RECORDS SUPPLIED: Begin

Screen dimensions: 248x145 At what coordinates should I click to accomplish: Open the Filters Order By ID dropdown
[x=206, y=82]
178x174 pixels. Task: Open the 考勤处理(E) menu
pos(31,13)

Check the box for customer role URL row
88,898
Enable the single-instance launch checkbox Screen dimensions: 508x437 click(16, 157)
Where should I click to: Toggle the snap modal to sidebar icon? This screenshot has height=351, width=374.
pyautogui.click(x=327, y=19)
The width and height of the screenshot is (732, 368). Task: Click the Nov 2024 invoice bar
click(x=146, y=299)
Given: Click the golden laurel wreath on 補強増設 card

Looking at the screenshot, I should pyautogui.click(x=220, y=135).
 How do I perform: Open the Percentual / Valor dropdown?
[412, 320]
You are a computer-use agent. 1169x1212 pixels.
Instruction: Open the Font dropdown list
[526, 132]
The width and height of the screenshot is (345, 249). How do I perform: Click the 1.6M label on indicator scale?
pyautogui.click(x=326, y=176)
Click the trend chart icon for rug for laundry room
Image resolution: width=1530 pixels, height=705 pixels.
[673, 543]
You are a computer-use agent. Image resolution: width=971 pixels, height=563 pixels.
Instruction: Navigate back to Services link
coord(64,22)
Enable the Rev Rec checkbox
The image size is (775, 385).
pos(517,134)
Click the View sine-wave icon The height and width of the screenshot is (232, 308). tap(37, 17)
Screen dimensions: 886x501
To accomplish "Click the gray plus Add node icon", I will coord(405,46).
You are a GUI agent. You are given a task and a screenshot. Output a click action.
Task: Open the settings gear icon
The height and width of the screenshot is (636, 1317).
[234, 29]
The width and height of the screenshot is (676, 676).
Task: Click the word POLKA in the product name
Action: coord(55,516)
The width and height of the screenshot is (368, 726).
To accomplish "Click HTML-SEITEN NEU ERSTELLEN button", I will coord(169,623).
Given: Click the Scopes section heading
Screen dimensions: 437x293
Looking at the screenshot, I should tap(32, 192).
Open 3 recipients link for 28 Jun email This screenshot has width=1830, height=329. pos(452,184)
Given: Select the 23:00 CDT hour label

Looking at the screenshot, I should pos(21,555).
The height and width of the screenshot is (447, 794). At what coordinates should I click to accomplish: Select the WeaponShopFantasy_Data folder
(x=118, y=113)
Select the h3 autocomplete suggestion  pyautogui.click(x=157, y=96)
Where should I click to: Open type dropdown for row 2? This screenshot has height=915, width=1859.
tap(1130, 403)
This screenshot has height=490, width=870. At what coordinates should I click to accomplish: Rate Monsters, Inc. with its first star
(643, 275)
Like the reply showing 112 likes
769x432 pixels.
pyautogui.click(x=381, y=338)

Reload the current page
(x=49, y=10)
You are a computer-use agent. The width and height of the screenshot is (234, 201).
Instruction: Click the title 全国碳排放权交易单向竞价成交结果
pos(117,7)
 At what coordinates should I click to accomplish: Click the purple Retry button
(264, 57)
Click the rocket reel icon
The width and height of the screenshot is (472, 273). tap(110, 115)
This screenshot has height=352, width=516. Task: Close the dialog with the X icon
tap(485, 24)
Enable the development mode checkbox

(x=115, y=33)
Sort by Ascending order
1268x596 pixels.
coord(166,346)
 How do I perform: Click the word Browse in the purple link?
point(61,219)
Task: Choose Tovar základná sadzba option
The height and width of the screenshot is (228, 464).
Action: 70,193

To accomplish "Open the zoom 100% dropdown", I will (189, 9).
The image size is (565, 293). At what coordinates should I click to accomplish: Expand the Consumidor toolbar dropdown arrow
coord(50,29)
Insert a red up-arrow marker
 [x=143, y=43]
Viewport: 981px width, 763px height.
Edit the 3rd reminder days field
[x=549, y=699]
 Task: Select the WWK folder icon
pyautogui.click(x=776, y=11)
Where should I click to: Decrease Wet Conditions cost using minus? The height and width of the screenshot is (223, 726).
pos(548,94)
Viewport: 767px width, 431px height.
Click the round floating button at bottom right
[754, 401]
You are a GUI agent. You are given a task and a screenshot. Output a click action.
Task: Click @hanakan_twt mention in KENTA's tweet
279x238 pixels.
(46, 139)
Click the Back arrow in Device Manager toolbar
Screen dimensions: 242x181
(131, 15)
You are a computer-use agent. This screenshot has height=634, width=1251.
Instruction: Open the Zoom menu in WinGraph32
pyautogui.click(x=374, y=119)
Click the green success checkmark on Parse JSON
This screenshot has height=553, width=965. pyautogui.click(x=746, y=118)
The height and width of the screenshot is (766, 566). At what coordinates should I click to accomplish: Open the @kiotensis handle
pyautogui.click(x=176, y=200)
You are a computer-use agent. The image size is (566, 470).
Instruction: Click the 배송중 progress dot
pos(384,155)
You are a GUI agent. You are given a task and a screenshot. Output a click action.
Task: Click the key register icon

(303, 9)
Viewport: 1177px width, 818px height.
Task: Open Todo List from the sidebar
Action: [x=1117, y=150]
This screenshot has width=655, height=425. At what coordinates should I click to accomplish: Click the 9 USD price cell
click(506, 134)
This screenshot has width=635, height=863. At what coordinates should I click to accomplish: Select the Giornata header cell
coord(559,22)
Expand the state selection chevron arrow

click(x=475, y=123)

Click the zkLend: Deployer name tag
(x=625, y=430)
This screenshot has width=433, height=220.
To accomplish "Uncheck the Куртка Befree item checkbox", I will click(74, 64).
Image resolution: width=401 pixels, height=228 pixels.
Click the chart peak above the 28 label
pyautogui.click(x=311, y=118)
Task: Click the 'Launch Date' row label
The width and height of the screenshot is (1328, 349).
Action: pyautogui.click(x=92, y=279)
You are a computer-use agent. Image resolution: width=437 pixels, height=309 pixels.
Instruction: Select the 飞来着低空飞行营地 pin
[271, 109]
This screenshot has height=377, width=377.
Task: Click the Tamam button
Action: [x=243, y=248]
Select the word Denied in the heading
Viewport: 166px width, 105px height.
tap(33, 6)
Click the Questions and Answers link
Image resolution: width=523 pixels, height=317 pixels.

RECORDS SUPPLIED: End

PROBLEM TO WORK ON: For this exercise, restate every record word for word.

ANSWER BOX:
Screen dimensions: 248x145 At what coordinates should I click to accomplish: Open the Filters Order By ID dropdown
[x=206, y=82]
178x174 pixels. Task: Open the 考勤处理(E) menu
pos(31,13)

Check the box for customer role URL row
88,898
Enable the single-instance launch checkbox Screen dimensions: 508x437 click(16, 157)
Where should I click to: Toggle the snap modal to sidebar icon? This screenshot has height=351, width=374.
pyautogui.click(x=327, y=19)
The width and height of the screenshot is (732, 368). Task: Click the Nov 2024 invoice bar
click(x=146, y=299)
Given: Click the golden laurel wreath on 補強増設 card

Looking at the screenshot, I should pyautogui.click(x=220, y=135).
 How do I perform: Open the Percentual / Valor dropdown?
[412, 320]
You are a computer-use agent. 1169x1212 pixels.
Instruction: Open the Font dropdown list
[526, 132]
The width and height of the screenshot is (345, 249). How do I perform: Click the 1.6M label on indicator scale?
pyautogui.click(x=326, y=176)
Click the trend chart icon for rug for laundry room
Image resolution: width=1530 pixels, height=705 pixels.
[673, 543]
You are a computer-use agent. Image resolution: width=971 pixels, height=563 pixels.
Instruction: Navigate back to Services link
coord(64,22)
Enable the Rev Rec checkbox
The image size is (775, 385).
pos(517,134)
Click the View sine-wave icon The height and width of the screenshot is (232, 308). tap(37, 17)
Screen dimensions: 886x501
To accomplish "Click the gray plus Add node icon", I will coord(405,46).
You are a GUI agent. You are given a task and a screenshot. Output a click action.
Task: Open the settings gear icon
The height and width of the screenshot is (636, 1317).
[234, 29]
The width and height of the screenshot is (676, 676).
Task: Click the word POLKA in the product name
Action: coord(55,516)
The width and height of the screenshot is (368, 726).
To accomplish "Click HTML-SEITEN NEU ERSTELLEN button", I will coord(169,623).
Given: Click the Scopes section heading
Screen dimensions: 437x293
Looking at the screenshot, I should tap(32, 192).
Open 3 recipients link for 28 Jun email This screenshot has width=1830, height=329. pos(452,184)
Given: Select the 23:00 CDT hour label

Looking at the screenshot, I should pos(21,555).
The height and width of the screenshot is (447, 794). At what coordinates should I click to accomplish: Select the WeaponShopFantasy_Data folder
(x=118, y=113)
Select the h3 autocomplete suggestion  pyautogui.click(x=157, y=96)
Where should I click to: Open type dropdown for row 2? This screenshot has height=915, width=1859.
tap(1130, 403)
This screenshot has height=490, width=870. At what coordinates should I click to accomplish: Rate Monsters, Inc. with its first star
(643, 275)
Like the reply showing 112 likes
769x432 pixels.
pyautogui.click(x=381, y=338)

Reload the current page
(x=49, y=10)
You are a computer-use agent. The width and height of the screenshot is (234, 201).
Instruction: Click the title 全国碳排放权交易单向竞价成交结果
pos(117,7)
 At what coordinates should I click to accomplish: Click the purple Retry button
(264, 57)
Click the rocket reel icon
The width and height of the screenshot is (472, 273). tap(110, 115)
This screenshot has height=352, width=516. Task: Close the dialog with the X icon
tap(485, 24)
Enable the development mode checkbox

(x=115, y=33)
Sort by Ascending order
1268x596 pixels.
coord(166,346)
 How do I perform: Click the word Browse in the purple link?
point(61,219)
Task: Choose Tovar základná sadzba option
The height and width of the screenshot is (228, 464).
Action: 70,193

To accomplish "Open the zoom 100% dropdown", I will (189, 9).
The image size is (565, 293). At what coordinates should I click to accomplish: Expand the Consumidor toolbar dropdown arrow
coord(50,29)
Insert a red up-arrow marker
 [x=143, y=43]
Viewport: 981px width, 763px height.
Edit the 3rd reminder days field
[x=549, y=699]
 Task: Select the WWK folder icon
pyautogui.click(x=776, y=11)
Where should I click to: Decrease Wet Conditions cost using minus? The height and width of the screenshot is (223, 726).
pos(548,94)
Viewport: 767px width, 431px height.
Click the round floating button at bottom right
[754, 401]
You are a GUI agent. You are given a task and a screenshot. Output a click action.
Task: Click @hanakan_twt mention in KENTA's tweet
279x238 pixels.
(46, 139)
Click the Back arrow in Device Manager toolbar
Screen dimensions: 242x181
(131, 15)
You are a computer-use agent. This screenshot has height=634, width=1251.
Instruction: Open the Zoom menu in WinGraph32
pyautogui.click(x=374, y=119)
Click the green success checkmark on Parse JSON
This screenshot has height=553, width=965. pyautogui.click(x=746, y=118)
The height and width of the screenshot is (766, 566). At what coordinates should I click to accomplish: Open the @kiotensis handle
pyautogui.click(x=176, y=200)
You are a computer-use agent. The image size is (566, 470).
Instruction: Click the 배송중 progress dot
pos(384,155)
You are a GUI agent. You are given a task and a screenshot. Output a click action.
Task: Click the key register icon

(303, 9)
Viewport: 1177px width, 818px height.
Task: Open Todo List from the sidebar
Action: [x=1117, y=150]
This screenshot has width=655, height=425. At what coordinates should I click to accomplish: Click the 9 USD price cell
click(506, 134)
This screenshot has width=635, height=863. At what coordinates should I click to accomplish: Select the Giornata header cell
coord(559,22)
Expand the state selection chevron arrow

click(x=475, y=123)

Click the zkLend: Deployer name tag
(x=625, y=430)
This screenshot has width=433, height=220.
To accomplish "Uncheck the Куртка Befree item checkbox", I will click(74, 64).
Image resolution: width=401 pixels, height=228 pixels.
Click the chart peak above the 28 label
pyautogui.click(x=311, y=118)
Task: Click the 'Launch Date' row label
The width and height of the screenshot is (1328, 349).
Action: pyautogui.click(x=92, y=279)
You are a computer-use agent. Image resolution: width=437 pixels, height=309 pixels.
Instruction: Select the 飞来着低空飞行营地 pin
[271, 109]
This screenshot has height=377, width=377.
Task: Click the Tamam button
Action: [x=243, y=248]
Select the word Denied in the heading
Viewport: 166px width, 105px height.
tap(33, 6)
Click the Questions and Answers link
Image resolution: width=523 pixels, height=317 pixels.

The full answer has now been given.